Since the emergence of the COVID-19 pandemic, which has claimed nearly 7 million lives globally, scientists have been striving to understand how SARS-CoV-2 penetrates human cells.
It was known that the virus targeted a specific protein called ACE2 found on human cells. The prevailing theory was that this protein acted as the sole entry point for the virus into the cells, especially those lining the nose and lungs.
“The virus that causes COVID-19 uses ACE2 as the front door to infect cells, but we’ve found that if the front door is blocked, it can also use the back door or the windows,” explained Dr. Peter Kasson.
“This means the virus can keep spreading as it infects a new species until it adapts to use a particular species’ front door. So we have to watch out for new viruses doing the same thing to infect us.”
This discovery paints a picture of a virus far more versatile in its ability to infiltrate cells. It suggests that the virus does not rely solely on ACE2 but can utilize other proteins to enter cells.
Although ACE2 is the most efficient route, it’s not the only one. The virus can bind and infect even cells without any ACE2 receptors.

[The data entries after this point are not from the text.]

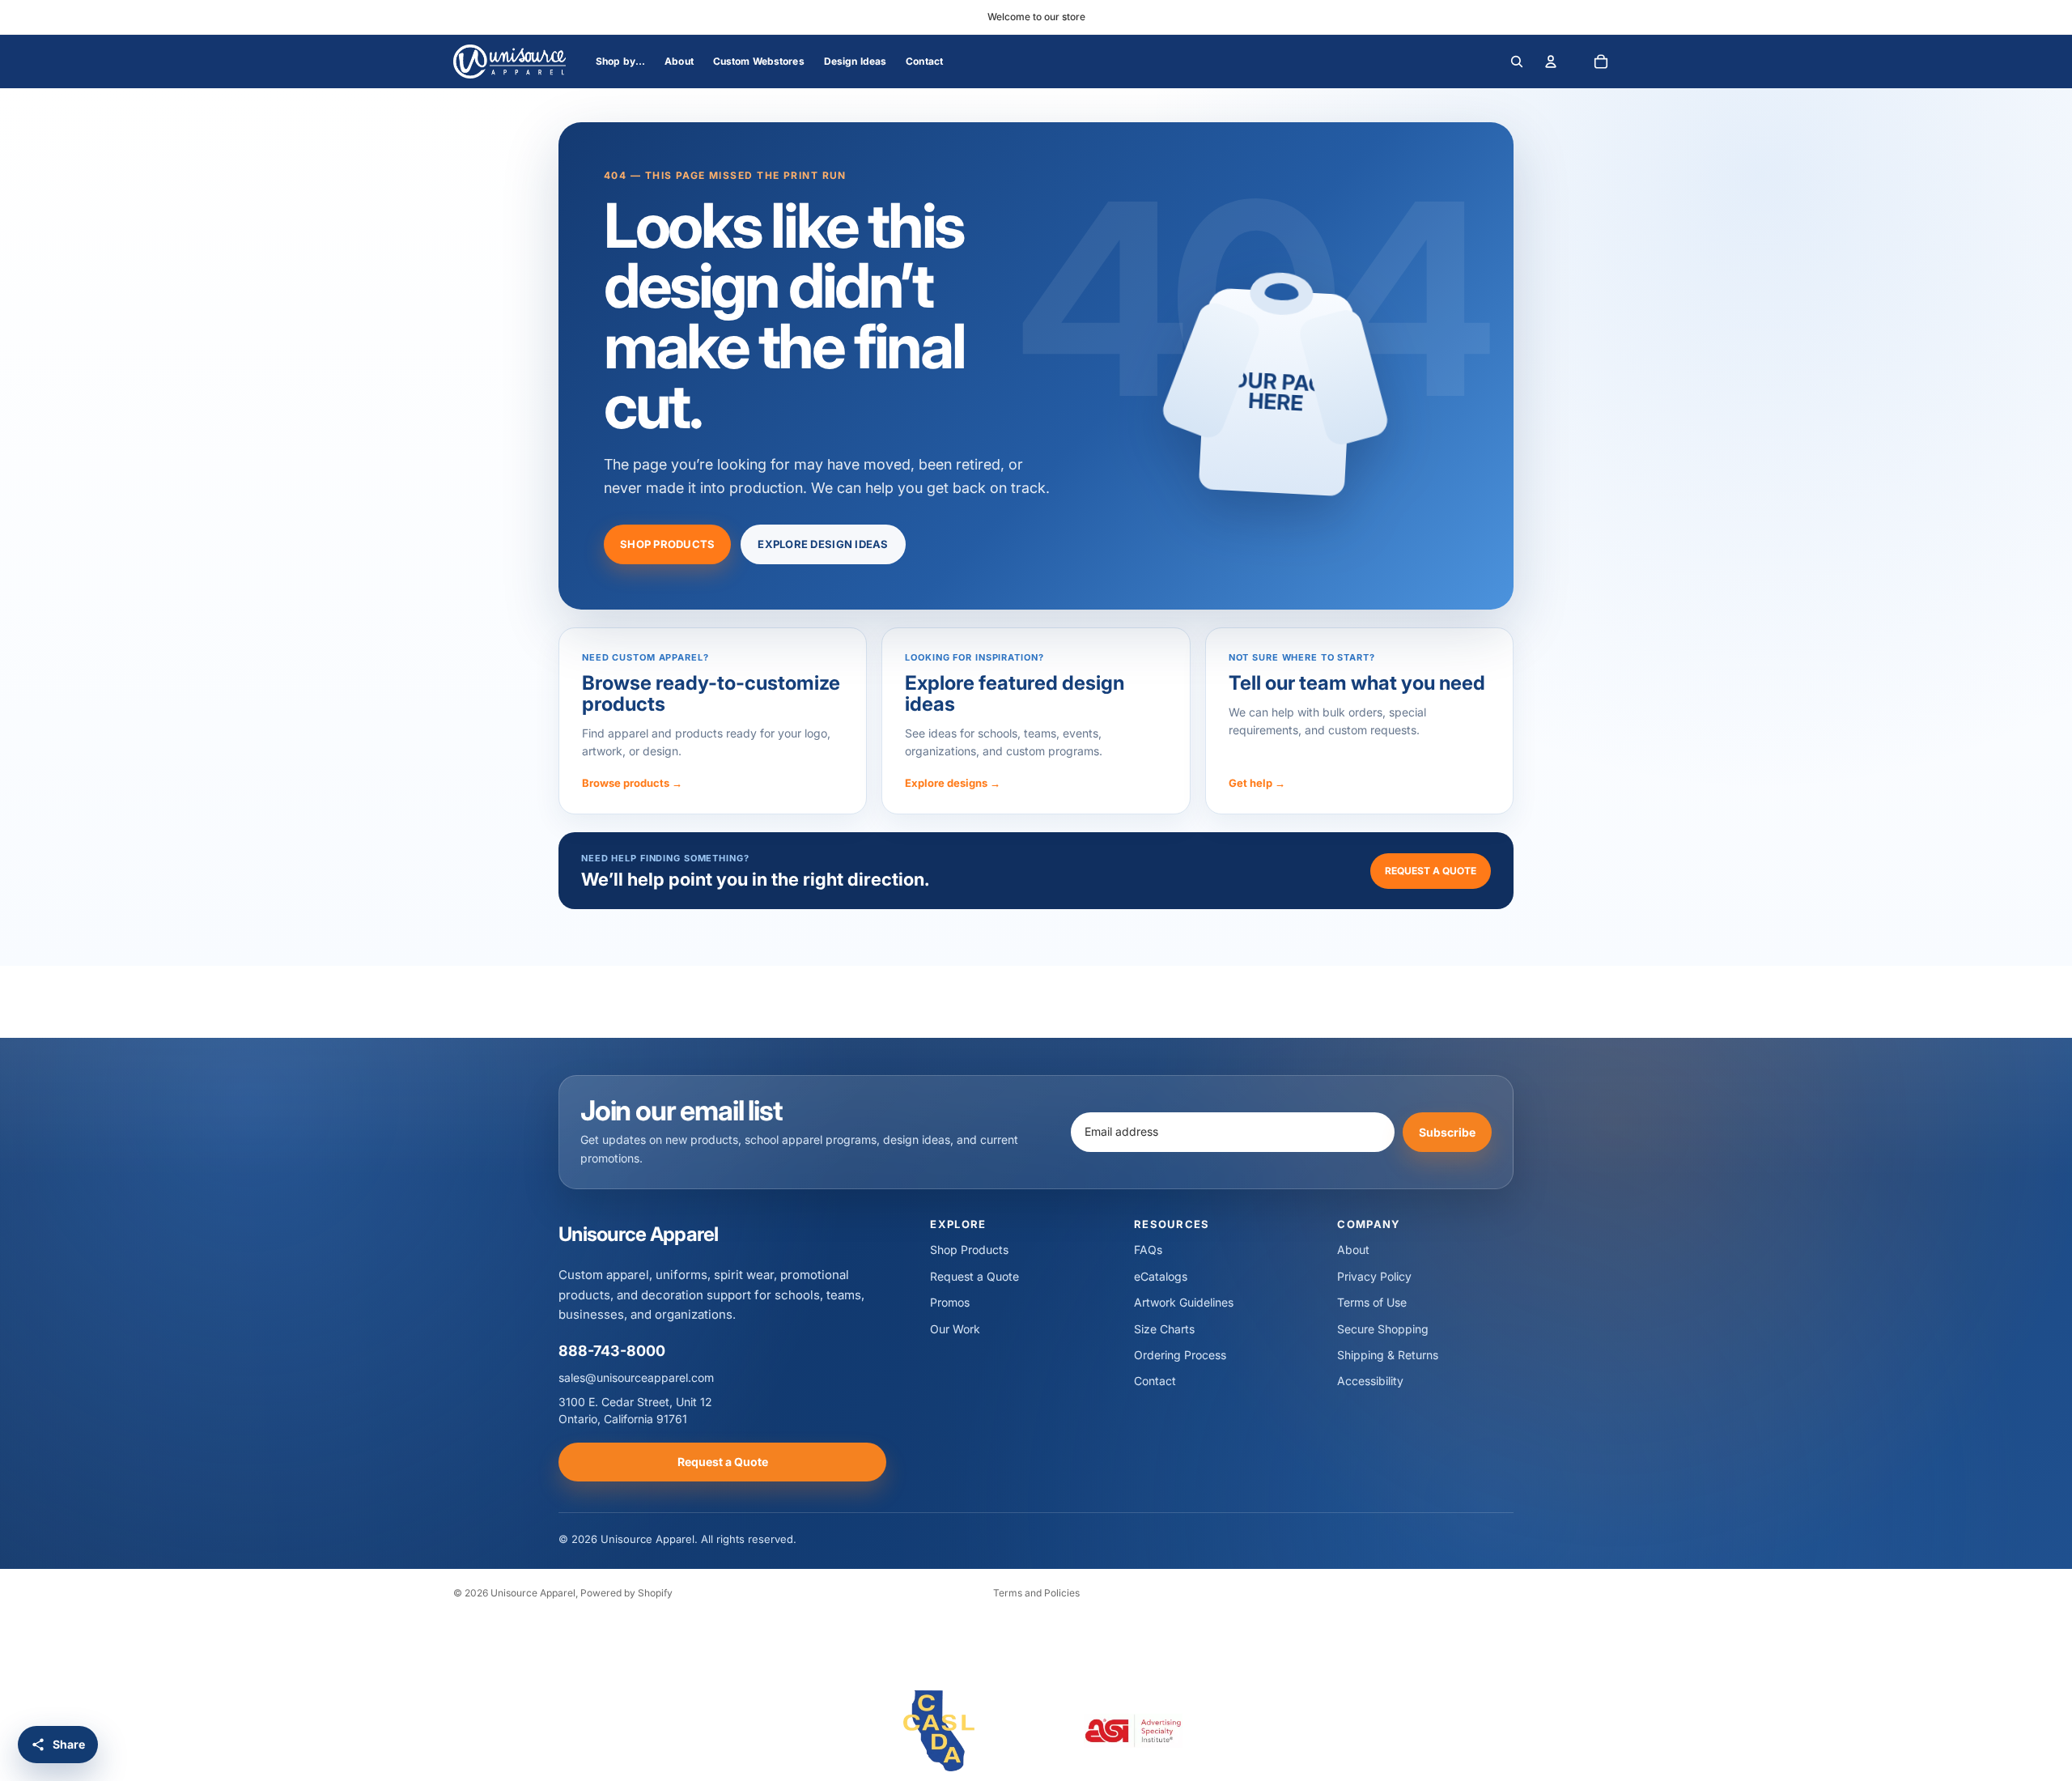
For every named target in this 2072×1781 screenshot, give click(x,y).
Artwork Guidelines (1183, 1302)
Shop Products (667, 544)
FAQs (1148, 1249)
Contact (1155, 1381)
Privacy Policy (1374, 1276)
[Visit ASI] (1133, 1731)
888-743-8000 (611, 1350)
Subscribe (1447, 1131)
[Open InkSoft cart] (1601, 61)
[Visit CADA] (939, 1731)
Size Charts (1164, 1329)
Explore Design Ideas (823, 544)
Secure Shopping (1383, 1329)
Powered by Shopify (626, 1593)
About (1353, 1249)
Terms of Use (1372, 1302)
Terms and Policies (1036, 1593)
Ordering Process (1180, 1355)
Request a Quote (1430, 871)
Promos (950, 1302)
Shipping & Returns (1387, 1355)
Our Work (955, 1329)
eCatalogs (1160, 1276)
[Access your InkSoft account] (1551, 61)
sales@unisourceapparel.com (636, 1377)
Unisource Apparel (532, 1593)
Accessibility (1370, 1381)
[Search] (1517, 61)
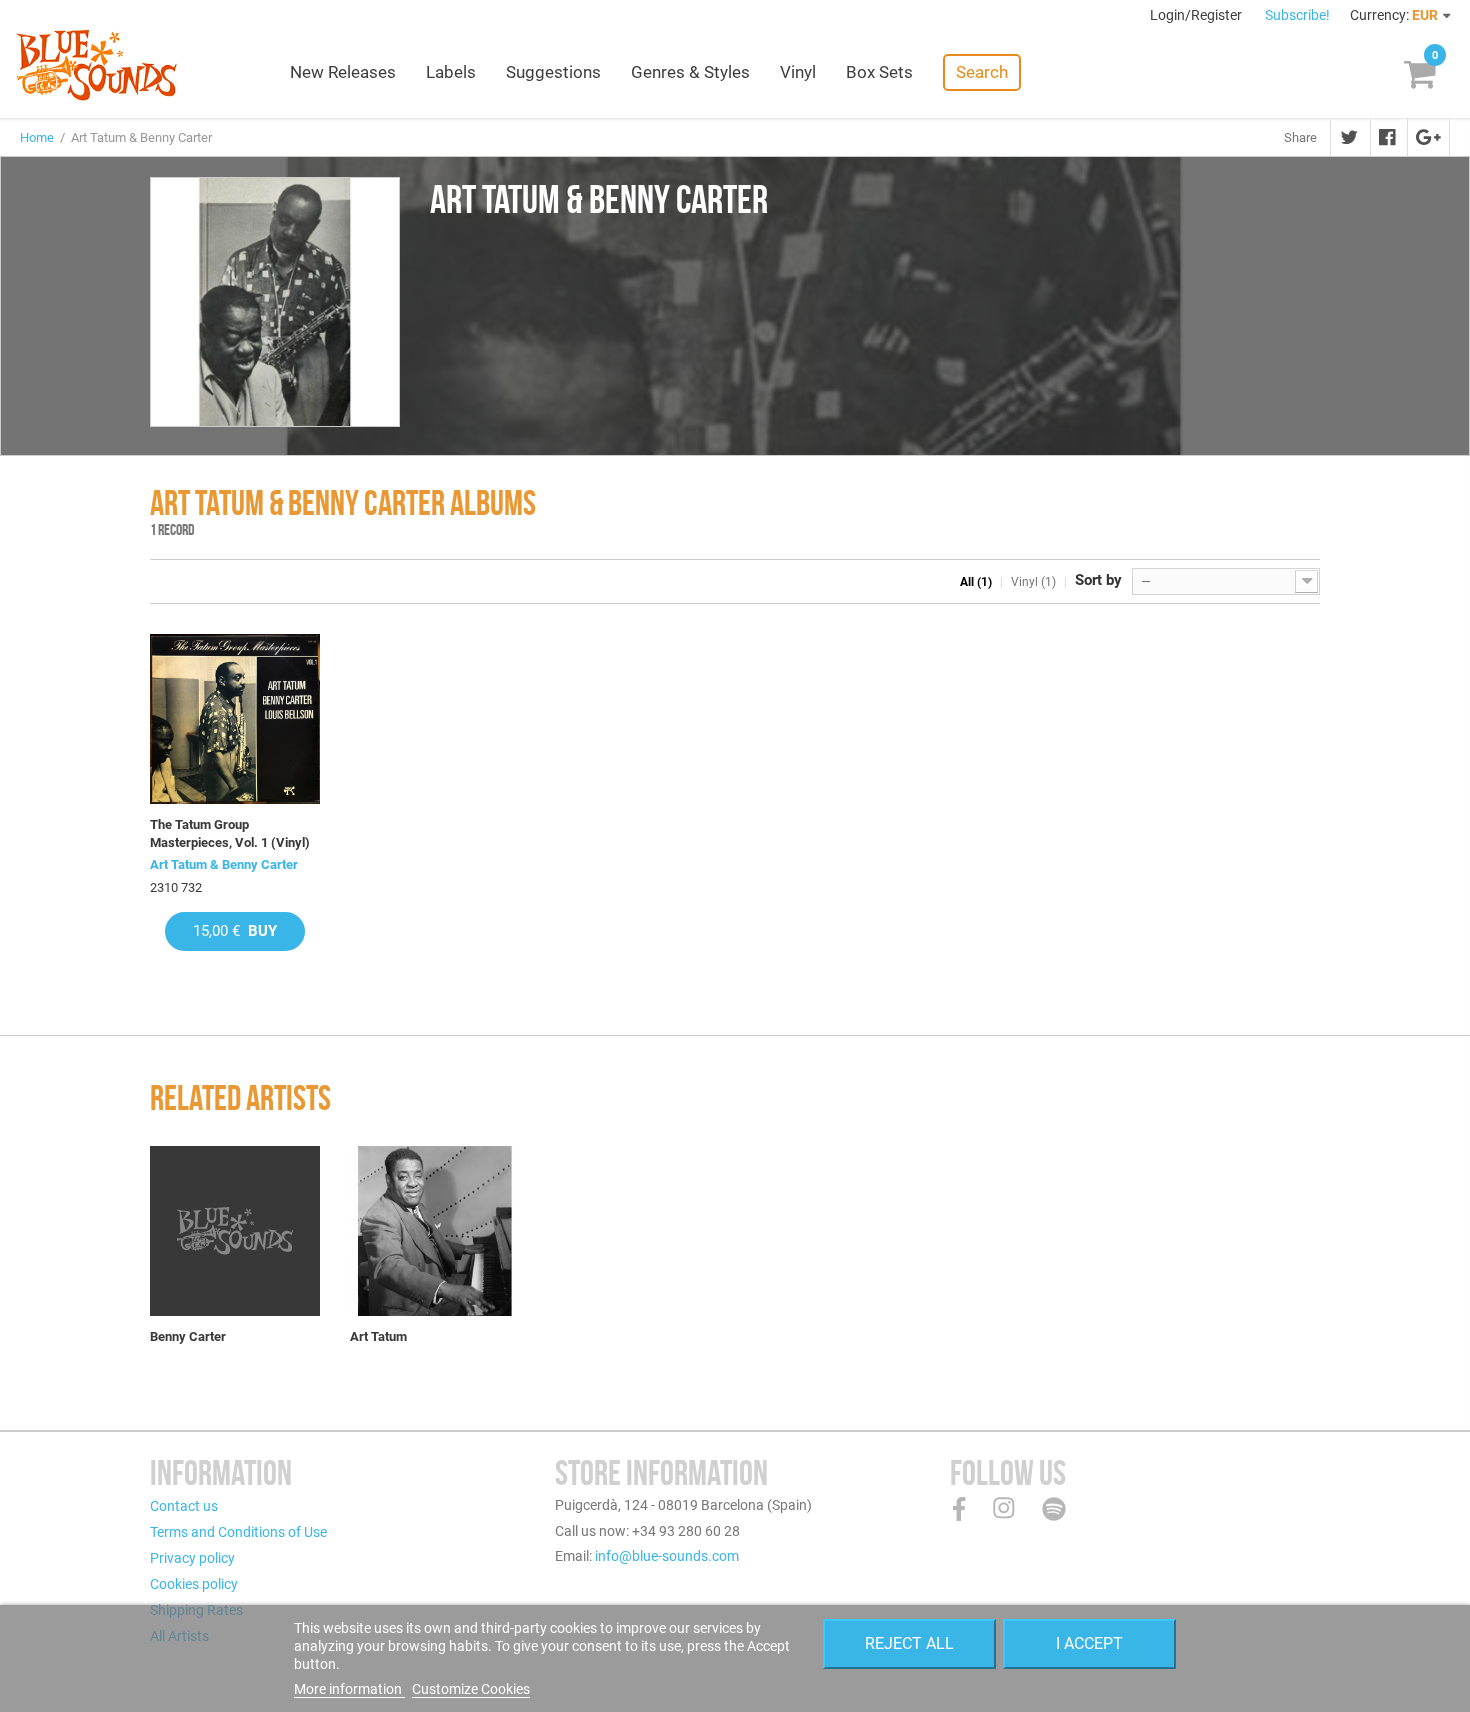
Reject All (909, 1643)
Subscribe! (1297, 15)
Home (37, 137)
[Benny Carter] (235, 1231)
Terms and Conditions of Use (238, 1532)
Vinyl (798, 72)
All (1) (976, 582)
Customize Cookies (471, 1689)
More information (349, 1689)
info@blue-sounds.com (667, 1556)
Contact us (184, 1506)
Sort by (1098, 580)
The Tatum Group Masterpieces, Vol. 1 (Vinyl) (230, 833)
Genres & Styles (690, 72)
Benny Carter (188, 1336)
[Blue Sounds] (96, 65)
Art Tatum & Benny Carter (224, 864)
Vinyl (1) (1033, 582)
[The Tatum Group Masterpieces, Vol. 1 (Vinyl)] (235, 719)
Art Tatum (378, 1336)
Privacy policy (192, 1558)
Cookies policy (194, 1584)
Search (982, 72)
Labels (451, 72)
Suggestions (553, 72)
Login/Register (1197, 15)
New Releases (343, 72)
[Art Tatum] (435, 1231)
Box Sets (879, 72)
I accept (1089, 1643)
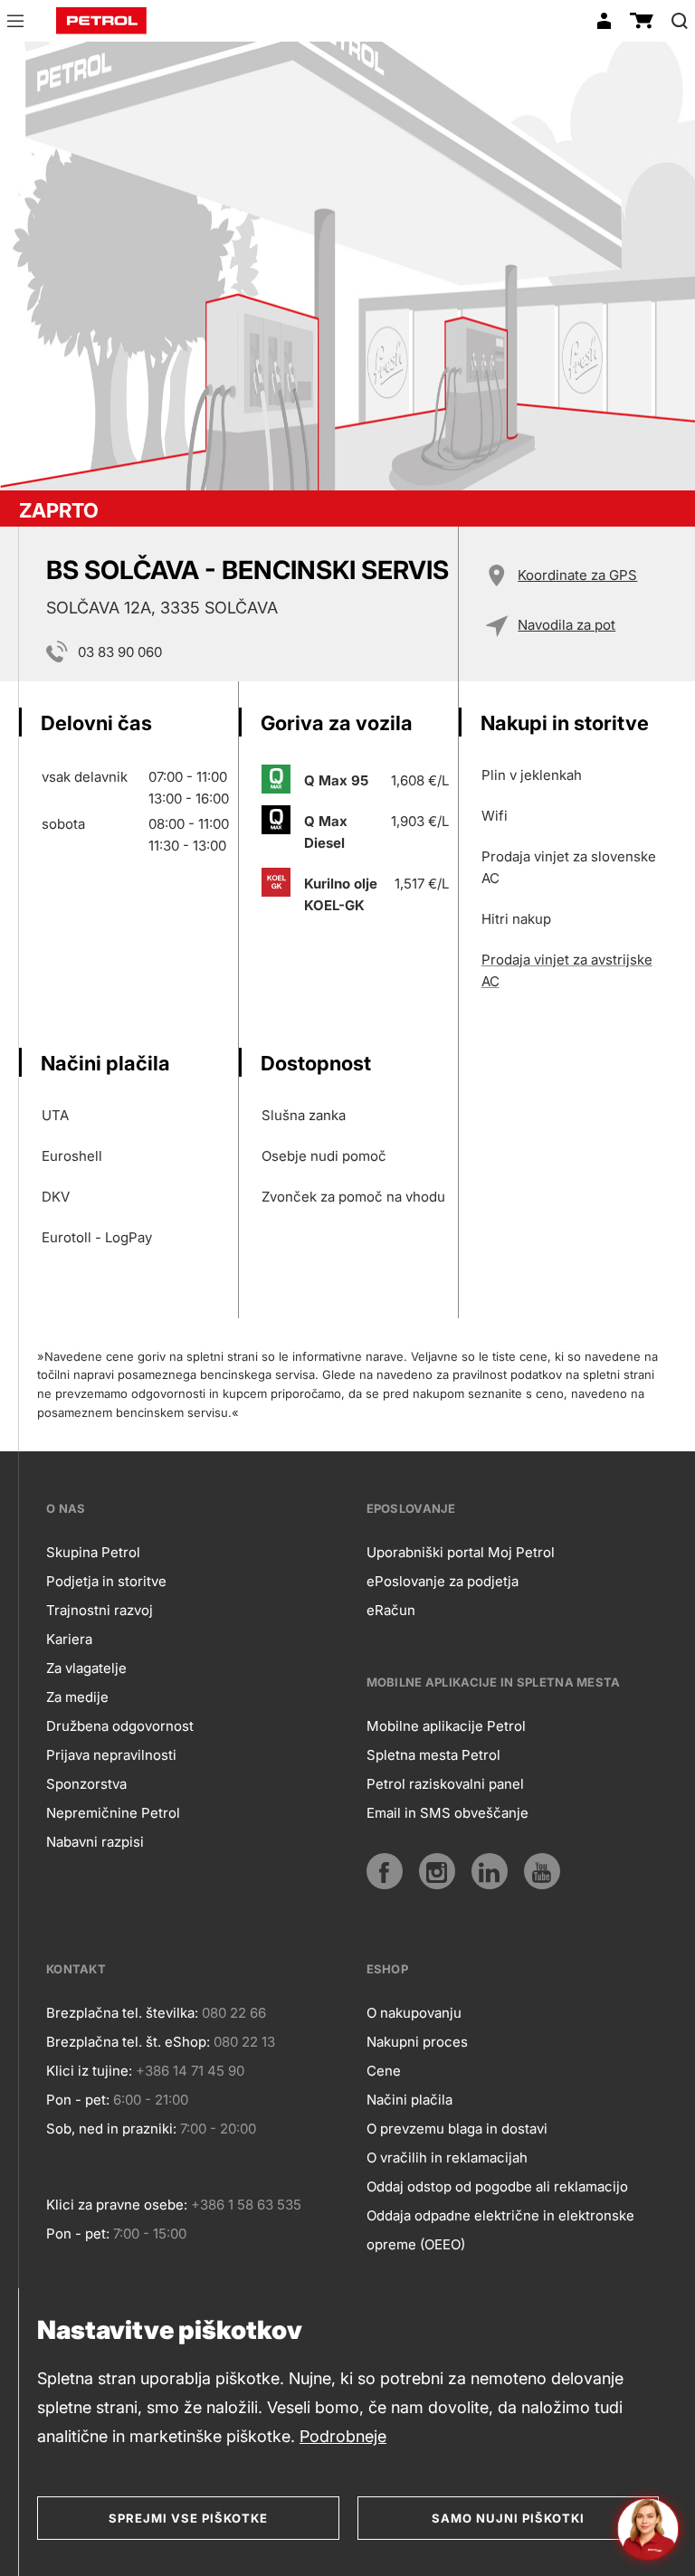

This multiplicity of “doors” to enter cells could be the key to understanding why coronaviruses, including SARS-CoV-2, are adept at species-hopping.
“Coronaviruses like SARS-CoV-2 have already caused one pandemic and several near misses that we know of. That suggests there are more out there, and we need to learn how they spread and what to watch out for,” said Dr. Kasson.
While COVID-19 may no longer be the global threat it once was, thanks to vaccines and population immunity, the evolving nature of the virus and the potential for other coronaviruses to make the species jump mean scientists must remain vigilant.
The UVA findings could play a crucial role in future pandemic prevention strategies. By understanding the multiple pathways that these viruses can take to infect cells, researchers may be able to develop more targeted interventions and vaccines.
The study is published in the journal Chemical Science.
Viruses infect cells through a multi-step process, which generally includes the following stages:
Viruses begin the infection process by attaching to a host cell. The proteins on the surface of the virus bind to specific receptors on the surface of the host cell. This is often a highly specific interaction, like a lock and key, which determines the types of cells and species a particular virus can infect.
After binding to the receptor, the virus enters the host cell. This can occur through direct fusion with the host cell membrane or endocytosis, where the host cell engulfs the virus in a bubble-like vesicle.
Once inside the host cell, the viral coating is removed (uncoated), and the viral genome is released. This uncoating process can occur in various ways, depending on the type of virus.
The host cell’s machinery is then hijacked to replicate the viral genome and transcribe it into messenger RNA (mRNA). The mRNA is used by the host’s ribosomes to make viral proteins.
Newly made viral genomes and proteins are then assembled into complete, functional virus particles. This assembly takes place in specific parts of the cell, such as the endoplasmic reticulum or Golgi apparatus.
The newly assembled virus particles exit the host cell, often by budding off from the host cell’s membrane, taking a piece of the membrane with them to form their envelope. This release may or may not cause the destruction of the host cell, depending on the virus.
The new viral particles are now free to infect other cells and repeat the cycle.
Different viruses follow variations of this general pathway, depending on their structure and the type of host cell they infect. The details of each step can vary widely among different viruses.
The ability to understand and interfere with this process is crucial for the development of antiviral drugs and vaccines.